:: The exercise ::
Copy the lines below exactly as they appear.
* Begin Data in this exercise *
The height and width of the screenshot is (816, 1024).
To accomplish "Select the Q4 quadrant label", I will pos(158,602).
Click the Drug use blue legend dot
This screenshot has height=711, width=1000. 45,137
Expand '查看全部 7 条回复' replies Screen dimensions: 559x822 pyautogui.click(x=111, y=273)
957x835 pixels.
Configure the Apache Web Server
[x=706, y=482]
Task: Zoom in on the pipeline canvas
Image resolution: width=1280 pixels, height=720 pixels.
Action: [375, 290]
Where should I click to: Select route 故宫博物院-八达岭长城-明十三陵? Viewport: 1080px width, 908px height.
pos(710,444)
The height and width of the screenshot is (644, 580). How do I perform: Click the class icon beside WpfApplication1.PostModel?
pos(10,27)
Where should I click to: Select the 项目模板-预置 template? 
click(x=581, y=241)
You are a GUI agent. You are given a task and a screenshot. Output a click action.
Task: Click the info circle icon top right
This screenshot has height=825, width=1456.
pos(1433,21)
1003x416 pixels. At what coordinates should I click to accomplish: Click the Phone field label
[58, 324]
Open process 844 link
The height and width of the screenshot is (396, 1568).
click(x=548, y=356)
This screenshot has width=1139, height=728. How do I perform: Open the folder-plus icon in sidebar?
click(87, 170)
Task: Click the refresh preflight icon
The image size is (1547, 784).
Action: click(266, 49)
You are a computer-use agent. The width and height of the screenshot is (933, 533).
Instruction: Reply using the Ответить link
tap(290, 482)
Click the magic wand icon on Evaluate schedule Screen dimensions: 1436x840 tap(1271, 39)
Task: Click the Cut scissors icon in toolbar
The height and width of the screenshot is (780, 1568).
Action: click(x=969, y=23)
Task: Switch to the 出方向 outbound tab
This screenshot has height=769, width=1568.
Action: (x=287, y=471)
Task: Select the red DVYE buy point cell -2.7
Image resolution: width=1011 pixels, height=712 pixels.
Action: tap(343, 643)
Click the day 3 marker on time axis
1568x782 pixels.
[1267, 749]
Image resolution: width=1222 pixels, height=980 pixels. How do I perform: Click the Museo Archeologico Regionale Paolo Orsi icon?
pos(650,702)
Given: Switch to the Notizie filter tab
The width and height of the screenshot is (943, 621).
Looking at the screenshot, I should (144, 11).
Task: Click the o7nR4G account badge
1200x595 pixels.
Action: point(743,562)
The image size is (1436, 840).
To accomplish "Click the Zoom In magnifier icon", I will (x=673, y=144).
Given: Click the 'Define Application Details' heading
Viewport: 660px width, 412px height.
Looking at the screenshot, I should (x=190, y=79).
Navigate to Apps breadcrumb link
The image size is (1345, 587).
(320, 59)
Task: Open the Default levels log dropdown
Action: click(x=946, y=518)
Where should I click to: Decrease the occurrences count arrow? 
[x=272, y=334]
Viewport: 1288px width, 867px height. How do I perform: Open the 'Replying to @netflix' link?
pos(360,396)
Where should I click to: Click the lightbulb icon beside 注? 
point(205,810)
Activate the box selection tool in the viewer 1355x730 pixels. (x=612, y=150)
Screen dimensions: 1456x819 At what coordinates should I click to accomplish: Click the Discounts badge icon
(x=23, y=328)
* End Data in this exercise *
:: Final answer ::
The height and width of the screenshot is (816, 1024).
To accomplish "Select the Q4 quadrant label", I will pos(158,602).
Click the Drug use blue legend dot
This screenshot has height=711, width=1000. 45,137
Expand '查看全部 7 条回复' replies Screen dimensions: 559x822 pyautogui.click(x=111, y=273)
957x835 pixels.
Configure the Apache Web Server
[x=706, y=482]
Task: Zoom in on the pipeline canvas
Image resolution: width=1280 pixels, height=720 pixels.
Action: [375, 290]
Where should I click to: Select route 故宫博物院-八达岭长城-明十三陵? Viewport: 1080px width, 908px height.
pos(710,444)
The height and width of the screenshot is (644, 580). How do I perform: Click the class icon beside WpfApplication1.PostModel?
pos(10,27)
Where should I click to: Select the 项目模板-预置 template? 
click(x=581, y=241)
You are a GUI agent. You are given a task and a screenshot. Output a click action.
Task: Click the info circle icon top right
This screenshot has height=825, width=1456.
pos(1433,21)
1003x416 pixels. At what coordinates should I click to accomplish: Click the Phone field label
[58, 324]
Open process 844 link
The height and width of the screenshot is (396, 1568).
click(x=548, y=356)
This screenshot has width=1139, height=728. How do I perform: Open the folder-plus icon in sidebar?
click(87, 170)
Task: Click the refresh preflight icon
The image size is (1547, 784).
Action: click(266, 49)
You are a computer-use agent. The width and height of the screenshot is (933, 533).
Instruction: Reply using the Ответить link
tap(290, 482)
Click the magic wand icon on Evaluate schedule Screen dimensions: 1436x840 tap(1271, 39)
Task: Click the Cut scissors icon in toolbar
The height and width of the screenshot is (780, 1568).
Action: click(x=969, y=23)
Task: Switch to the 出方向 outbound tab
This screenshot has height=769, width=1568.
Action: (x=287, y=471)
Task: Select the red DVYE buy point cell -2.7
Image resolution: width=1011 pixels, height=712 pixels.
Action: tap(343, 643)
Click the day 3 marker on time axis
1568x782 pixels.
[1267, 749]
Image resolution: width=1222 pixels, height=980 pixels. How do I perform: Click the Museo Archeologico Regionale Paolo Orsi icon?
pos(650,702)
Given: Switch to the Notizie filter tab
The width and height of the screenshot is (943, 621).
Looking at the screenshot, I should (144, 11).
Task: Click the o7nR4G account badge
1200x595 pixels.
Action: point(743,562)
The image size is (1436, 840).
To accomplish "Click the Zoom In magnifier icon", I will (x=673, y=144).
Given: Click the 'Define Application Details' heading
Viewport: 660px width, 412px height.
Looking at the screenshot, I should (x=190, y=79).
Navigate to Apps breadcrumb link
The image size is (1345, 587).
(320, 59)
Task: Open the Default levels log dropdown
Action: click(x=946, y=518)
Where should I click to: Decrease the occurrences count arrow? 
[x=272, y=334]
Viewport: 1288px width, 867px height. How do I perform: Open the 'Replying to @netflix' link?
pos(360,396)
Where should I click to: Click the lightbulb icon beside 注? 
point(205,810)
Activate the box selection tool in the viewer 1355x730 pixels. (x=612, y=150)
Screen dimensions: 1456x819 At what coordinates should I click to accomplish: Click the Discounts badge icon
(x=23, y=328)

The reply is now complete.